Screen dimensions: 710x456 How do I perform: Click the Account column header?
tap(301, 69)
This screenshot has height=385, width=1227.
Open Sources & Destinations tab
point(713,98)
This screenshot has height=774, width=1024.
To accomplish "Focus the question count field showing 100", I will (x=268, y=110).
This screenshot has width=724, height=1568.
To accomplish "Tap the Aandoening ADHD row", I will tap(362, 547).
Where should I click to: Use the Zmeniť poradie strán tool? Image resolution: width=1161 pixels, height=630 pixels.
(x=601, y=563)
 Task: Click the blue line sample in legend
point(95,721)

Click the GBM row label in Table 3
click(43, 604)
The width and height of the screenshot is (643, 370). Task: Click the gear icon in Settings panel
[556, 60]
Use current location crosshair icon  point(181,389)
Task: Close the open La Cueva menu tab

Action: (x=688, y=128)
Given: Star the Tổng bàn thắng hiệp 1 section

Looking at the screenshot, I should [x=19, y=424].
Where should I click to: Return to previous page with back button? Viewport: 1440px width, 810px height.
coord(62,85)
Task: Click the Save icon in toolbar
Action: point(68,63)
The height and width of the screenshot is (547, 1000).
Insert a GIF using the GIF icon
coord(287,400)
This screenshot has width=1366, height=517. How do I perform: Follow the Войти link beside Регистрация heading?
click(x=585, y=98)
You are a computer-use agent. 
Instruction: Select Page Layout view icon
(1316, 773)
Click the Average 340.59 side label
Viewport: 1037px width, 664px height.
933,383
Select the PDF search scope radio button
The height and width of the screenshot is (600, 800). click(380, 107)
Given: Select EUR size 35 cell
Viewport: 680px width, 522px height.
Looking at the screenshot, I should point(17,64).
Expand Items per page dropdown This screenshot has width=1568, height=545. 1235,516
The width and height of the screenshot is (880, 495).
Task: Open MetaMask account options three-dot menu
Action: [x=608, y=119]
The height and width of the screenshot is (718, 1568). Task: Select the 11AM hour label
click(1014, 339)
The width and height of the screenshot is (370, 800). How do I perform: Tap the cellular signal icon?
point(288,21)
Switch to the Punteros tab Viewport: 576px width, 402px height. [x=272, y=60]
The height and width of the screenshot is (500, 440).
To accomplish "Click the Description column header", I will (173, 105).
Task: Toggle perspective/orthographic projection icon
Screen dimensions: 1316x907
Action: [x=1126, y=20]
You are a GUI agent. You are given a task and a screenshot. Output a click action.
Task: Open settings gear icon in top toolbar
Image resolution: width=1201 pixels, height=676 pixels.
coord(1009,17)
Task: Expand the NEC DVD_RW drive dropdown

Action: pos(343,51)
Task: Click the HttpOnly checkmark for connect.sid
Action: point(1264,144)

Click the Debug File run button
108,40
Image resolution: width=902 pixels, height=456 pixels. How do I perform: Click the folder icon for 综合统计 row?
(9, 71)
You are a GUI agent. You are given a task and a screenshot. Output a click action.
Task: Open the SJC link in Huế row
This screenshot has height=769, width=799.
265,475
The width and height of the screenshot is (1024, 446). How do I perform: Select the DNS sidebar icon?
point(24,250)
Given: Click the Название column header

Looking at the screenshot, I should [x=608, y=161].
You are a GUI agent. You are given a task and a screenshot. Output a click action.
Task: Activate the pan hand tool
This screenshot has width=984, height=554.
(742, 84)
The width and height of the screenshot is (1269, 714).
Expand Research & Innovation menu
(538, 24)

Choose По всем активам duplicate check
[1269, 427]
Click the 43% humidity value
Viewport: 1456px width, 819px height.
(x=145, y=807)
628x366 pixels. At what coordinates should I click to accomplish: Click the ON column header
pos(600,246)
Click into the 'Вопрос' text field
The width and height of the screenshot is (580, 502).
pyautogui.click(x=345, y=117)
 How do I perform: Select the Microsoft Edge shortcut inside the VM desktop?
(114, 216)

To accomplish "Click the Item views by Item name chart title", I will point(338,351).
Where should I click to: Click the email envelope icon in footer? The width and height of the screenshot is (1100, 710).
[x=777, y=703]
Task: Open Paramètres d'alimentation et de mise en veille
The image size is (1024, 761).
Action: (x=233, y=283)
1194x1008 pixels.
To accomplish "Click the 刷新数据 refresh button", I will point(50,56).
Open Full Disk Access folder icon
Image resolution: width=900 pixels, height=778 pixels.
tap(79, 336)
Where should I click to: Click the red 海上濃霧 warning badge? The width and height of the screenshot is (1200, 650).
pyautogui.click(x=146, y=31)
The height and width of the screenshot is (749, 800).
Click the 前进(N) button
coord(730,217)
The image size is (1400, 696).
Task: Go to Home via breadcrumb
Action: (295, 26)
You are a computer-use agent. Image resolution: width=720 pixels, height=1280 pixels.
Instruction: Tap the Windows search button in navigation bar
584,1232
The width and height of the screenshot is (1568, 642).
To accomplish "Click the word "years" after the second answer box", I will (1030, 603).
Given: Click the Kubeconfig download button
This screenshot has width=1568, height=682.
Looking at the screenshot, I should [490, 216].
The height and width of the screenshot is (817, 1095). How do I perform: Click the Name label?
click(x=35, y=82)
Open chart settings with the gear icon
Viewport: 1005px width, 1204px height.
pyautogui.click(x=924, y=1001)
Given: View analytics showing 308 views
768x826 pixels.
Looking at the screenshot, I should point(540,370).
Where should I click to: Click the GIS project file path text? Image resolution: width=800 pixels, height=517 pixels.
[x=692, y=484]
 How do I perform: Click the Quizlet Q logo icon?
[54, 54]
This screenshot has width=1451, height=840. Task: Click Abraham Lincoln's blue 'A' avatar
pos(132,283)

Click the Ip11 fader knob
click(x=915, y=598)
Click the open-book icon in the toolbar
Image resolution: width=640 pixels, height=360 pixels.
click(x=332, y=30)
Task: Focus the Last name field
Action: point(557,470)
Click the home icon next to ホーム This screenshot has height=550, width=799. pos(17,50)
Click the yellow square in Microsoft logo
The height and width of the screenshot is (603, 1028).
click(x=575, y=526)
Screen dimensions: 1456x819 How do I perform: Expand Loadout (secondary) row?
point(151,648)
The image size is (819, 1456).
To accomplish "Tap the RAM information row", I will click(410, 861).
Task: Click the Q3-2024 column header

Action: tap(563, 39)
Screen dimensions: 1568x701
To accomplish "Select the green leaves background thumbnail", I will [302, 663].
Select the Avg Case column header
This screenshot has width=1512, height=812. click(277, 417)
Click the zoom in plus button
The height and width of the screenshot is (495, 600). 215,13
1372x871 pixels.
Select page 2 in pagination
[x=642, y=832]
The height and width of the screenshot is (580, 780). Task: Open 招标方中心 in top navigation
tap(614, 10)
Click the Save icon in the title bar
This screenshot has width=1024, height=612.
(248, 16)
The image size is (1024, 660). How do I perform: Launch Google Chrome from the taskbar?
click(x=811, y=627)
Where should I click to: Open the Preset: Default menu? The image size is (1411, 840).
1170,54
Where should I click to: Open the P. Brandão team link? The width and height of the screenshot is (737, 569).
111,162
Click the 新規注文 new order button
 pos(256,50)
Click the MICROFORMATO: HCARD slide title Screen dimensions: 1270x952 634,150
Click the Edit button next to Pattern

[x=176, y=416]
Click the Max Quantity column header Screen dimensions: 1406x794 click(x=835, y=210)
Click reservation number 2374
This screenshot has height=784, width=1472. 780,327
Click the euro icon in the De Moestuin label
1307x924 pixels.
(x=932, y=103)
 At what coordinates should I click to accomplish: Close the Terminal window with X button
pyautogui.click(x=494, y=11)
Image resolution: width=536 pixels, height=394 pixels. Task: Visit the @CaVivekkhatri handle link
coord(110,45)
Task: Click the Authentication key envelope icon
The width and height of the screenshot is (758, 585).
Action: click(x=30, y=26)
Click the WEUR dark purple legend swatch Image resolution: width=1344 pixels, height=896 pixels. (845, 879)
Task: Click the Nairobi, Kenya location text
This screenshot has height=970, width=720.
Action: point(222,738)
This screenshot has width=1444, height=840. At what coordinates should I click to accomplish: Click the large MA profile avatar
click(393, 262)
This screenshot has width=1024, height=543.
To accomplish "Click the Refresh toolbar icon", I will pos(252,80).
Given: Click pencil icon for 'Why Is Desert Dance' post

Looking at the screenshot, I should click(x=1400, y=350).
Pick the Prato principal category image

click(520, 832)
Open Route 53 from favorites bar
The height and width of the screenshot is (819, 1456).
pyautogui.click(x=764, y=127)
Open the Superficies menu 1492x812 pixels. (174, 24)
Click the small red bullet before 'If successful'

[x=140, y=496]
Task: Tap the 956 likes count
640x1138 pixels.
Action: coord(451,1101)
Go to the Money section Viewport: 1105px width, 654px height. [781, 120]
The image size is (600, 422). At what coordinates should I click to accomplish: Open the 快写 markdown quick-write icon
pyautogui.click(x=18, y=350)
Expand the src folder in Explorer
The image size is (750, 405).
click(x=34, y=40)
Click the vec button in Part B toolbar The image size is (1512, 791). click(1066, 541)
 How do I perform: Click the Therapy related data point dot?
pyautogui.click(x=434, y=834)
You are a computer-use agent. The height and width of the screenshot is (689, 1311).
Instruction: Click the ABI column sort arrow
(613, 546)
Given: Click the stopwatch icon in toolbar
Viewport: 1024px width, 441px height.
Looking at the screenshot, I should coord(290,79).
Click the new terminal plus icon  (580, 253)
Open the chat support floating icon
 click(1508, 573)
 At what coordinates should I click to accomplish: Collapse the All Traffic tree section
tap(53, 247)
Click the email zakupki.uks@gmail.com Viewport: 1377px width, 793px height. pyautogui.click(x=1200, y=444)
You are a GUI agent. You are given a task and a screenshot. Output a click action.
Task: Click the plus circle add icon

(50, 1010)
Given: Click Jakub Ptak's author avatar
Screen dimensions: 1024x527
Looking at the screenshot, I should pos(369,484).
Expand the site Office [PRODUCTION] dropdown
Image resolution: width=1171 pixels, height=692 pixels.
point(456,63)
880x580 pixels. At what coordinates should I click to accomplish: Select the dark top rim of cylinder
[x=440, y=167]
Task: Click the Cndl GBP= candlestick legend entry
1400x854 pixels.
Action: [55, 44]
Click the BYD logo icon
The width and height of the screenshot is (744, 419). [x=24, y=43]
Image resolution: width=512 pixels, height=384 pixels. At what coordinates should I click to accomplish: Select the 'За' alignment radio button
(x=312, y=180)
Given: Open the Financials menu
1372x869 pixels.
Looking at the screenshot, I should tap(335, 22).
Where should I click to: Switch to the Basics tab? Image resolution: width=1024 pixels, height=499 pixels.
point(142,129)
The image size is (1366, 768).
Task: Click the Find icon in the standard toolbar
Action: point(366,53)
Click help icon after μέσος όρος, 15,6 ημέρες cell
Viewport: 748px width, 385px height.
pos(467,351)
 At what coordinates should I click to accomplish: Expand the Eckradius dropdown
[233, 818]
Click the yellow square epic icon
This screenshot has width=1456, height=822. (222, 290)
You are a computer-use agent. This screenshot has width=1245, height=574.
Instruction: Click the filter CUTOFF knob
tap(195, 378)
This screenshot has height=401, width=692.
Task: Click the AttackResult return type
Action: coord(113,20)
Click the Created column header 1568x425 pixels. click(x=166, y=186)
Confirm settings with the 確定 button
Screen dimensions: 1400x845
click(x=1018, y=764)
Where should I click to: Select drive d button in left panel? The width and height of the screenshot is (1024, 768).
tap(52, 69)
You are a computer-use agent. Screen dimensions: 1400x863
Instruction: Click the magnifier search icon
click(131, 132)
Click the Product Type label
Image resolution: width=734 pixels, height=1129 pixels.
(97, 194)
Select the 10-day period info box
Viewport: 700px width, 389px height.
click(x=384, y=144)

----------

Copy the lines of the listing above, from its first line through the line that contains "coord(287,400)", inclusive.

Screen dimensions: 710x456 How do I perform: Click the Account column header?
tap(301, 69)
This screenshot has height=385, width=1227.
Open Sources & Destinations tab
point(713,98)
This screenshot has height=774, width=1024.
To accomplish "Focus the question count field showing 100", I will (x=268, y=110).
This screenshot has width=724, height=1568.
To accomplish "Tap the Aandoening ADHD row", I will tap(362, 547).
Where should I click to: Use the Zmeniť poradie strán tool? Image resolution: width=1161 pixels, height=630 pixels.
(x=601, y=563)
 Task: Click the blue line sample in legend
point(95,721)

Click the GBM row label in Table 3
click(43, 604)
The width and height of the screenshot is (643, 370). Task: Click the gear icon in Settings panel
[556, 60]
Use current location crosshair icon  point(181,389)
Task: Close the open La Cueva menu tab

Action: (x=688, y=128)
Given: Star the Tổng bàn thắng hiệp 1 section

Looking at the screenshot, I should [x=19, y=424].
Where should I click to: Return to previous page with back button? Viewport: 1440px width, 810px height.
coord(62,85)
Task: Click the Save icon in toolbar
Action: point(68,63)
The height and width of the screenshot is (547, 1000).
Insert a GIF using the GIF icon
coord(287,400)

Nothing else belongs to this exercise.